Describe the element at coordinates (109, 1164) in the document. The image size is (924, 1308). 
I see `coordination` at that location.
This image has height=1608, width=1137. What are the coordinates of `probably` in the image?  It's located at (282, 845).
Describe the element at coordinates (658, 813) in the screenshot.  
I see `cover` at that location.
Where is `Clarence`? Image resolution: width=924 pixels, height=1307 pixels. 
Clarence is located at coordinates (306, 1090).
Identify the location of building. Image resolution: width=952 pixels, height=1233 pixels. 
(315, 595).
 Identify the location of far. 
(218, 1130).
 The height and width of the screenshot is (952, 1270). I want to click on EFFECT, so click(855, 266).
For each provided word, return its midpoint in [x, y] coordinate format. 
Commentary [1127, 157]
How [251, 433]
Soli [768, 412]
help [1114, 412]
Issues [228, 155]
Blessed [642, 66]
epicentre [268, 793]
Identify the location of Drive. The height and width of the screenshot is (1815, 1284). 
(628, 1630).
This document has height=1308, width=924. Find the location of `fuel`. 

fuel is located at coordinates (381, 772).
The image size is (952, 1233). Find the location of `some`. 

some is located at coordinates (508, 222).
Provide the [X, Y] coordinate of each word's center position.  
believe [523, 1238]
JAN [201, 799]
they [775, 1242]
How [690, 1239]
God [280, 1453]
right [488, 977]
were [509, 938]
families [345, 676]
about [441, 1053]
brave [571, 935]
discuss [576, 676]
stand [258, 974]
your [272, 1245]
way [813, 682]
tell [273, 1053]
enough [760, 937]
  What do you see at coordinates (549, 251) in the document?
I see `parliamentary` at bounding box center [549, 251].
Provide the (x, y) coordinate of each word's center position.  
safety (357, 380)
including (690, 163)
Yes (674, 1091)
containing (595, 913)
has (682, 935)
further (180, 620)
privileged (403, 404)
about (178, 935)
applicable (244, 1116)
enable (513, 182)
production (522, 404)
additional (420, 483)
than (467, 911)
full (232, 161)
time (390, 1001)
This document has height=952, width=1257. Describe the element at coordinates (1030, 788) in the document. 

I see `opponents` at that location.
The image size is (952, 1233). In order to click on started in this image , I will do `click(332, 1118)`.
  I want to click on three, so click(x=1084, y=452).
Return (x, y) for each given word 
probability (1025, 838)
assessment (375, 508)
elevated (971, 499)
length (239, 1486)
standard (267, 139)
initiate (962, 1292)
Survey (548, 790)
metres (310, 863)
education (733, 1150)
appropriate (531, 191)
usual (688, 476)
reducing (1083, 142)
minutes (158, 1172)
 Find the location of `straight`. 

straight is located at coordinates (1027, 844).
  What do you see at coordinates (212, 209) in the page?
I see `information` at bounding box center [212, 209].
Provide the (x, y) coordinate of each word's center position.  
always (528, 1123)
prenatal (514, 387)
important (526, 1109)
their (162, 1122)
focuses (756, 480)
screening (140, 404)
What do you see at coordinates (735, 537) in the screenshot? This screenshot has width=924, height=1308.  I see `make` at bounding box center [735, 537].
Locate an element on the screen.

☆ ☆ ☆

Lay out the part of the data that opens with the line containing "Identify the location of Drive." and closes with the line containing "discuss [576, 676]" as a two-column CSV headed input and output. Give one row for each input-output pair, with each field quoted and line breaks replaced by spaces.

_Written reply_:
input,output
"Identify the location of Drive. The height and width of the screenshot is (1815, 1284).","(628, 1630)."
"This document has height=1308, width=924. Find the location of `fuel`.","fuel is located at coordinates (381, 772)."
"The image size is (952, 1233). Find the location of `some`.","some is located at coordinates (508, 222)."
"Provide the [X, Y] coordinate of each word's center position. believe","[523, 1238]"
"JAN","[201, 799]"
"they","[775, 1242]"
"How","[690, 1239]"
"God","[280, 1453]"
"right","[488, 977]"
"were","[509, 938]"
"families","[345, 676]"
"about","[441, 1053]"
"brave","[571, 935]"
"discuss","[576, 676]"